No soy un profesional del corte y admiro como un jubilado desde la valla
de la obra al buen cortador.
Como gran aficionado me deleito en soledad preparando la escena,
afilando el cuchillo, seleccionando la música adecuada para el momento,
sirviéndome una copa de vino o una cerveza fresquita y metiendo mano
a la pata cual ritual samurái. Esquivo el hueso huyendo de la temida
media luna, intentando mantener la línea recta en el corte. A veces lo
consigo.
Dicen que la merma en el corte del jamón equivale a un 50% pero yo le
aplico el diezmo al corte, indultando del plato a aquellas lonchas que se
lo merecen.
Este porcentaje no siempre ha sido así. Con la edad, uno se va
moderando. Me viene al recuerdo la socarrona voz de mi tía diciendo:
“¡Cantando, te quiero oír cantando y cortando!” con el fin de que llegase
más jamón al plato que a mi boca.
Desde entonces, encuentro más satisfacción en el proceso que en la
conclusión.
Aunque todo ello no está exento de riesgo. También ha habido cortes.

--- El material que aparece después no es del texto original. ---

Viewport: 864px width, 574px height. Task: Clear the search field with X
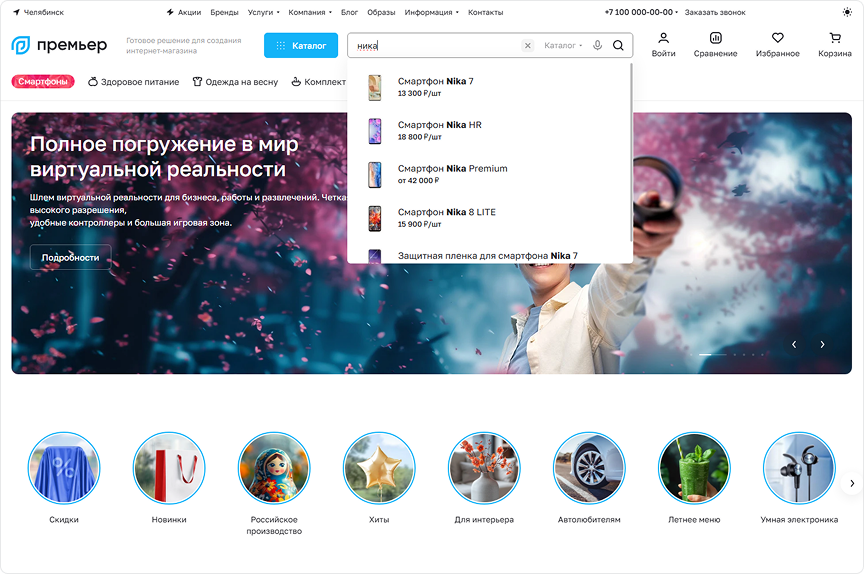click(x=527, y=46)
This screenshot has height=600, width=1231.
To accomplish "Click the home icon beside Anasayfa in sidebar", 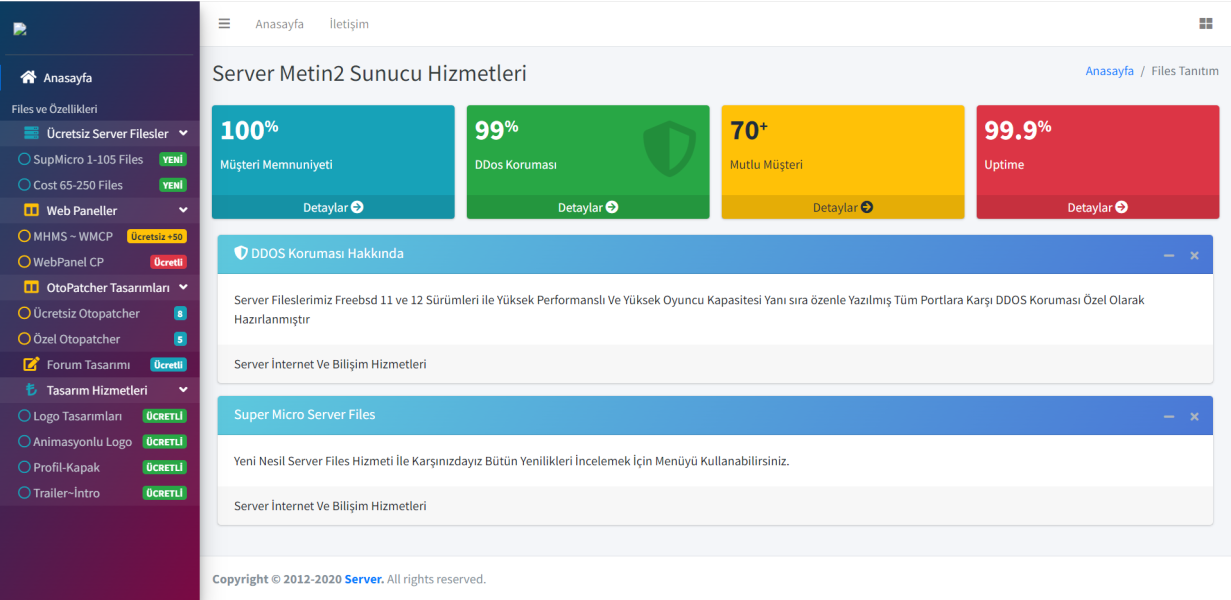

Recuerdo ir al centro de salud con mi padre, mi gran maestro, para que
nos cosieran el dedo y al vernos entrar, tras la explicación de mi padre, la
jocosa reflexión del médico: “Siempre me traen el dedo, pero nunca el
jamón”.
La prisa mata el momento. Por eso hay que evitar la presión mediática de
servir la mesa, aunque el placer de compartir un buen plato de jamón con
tus seres queridos siempre merece la pena.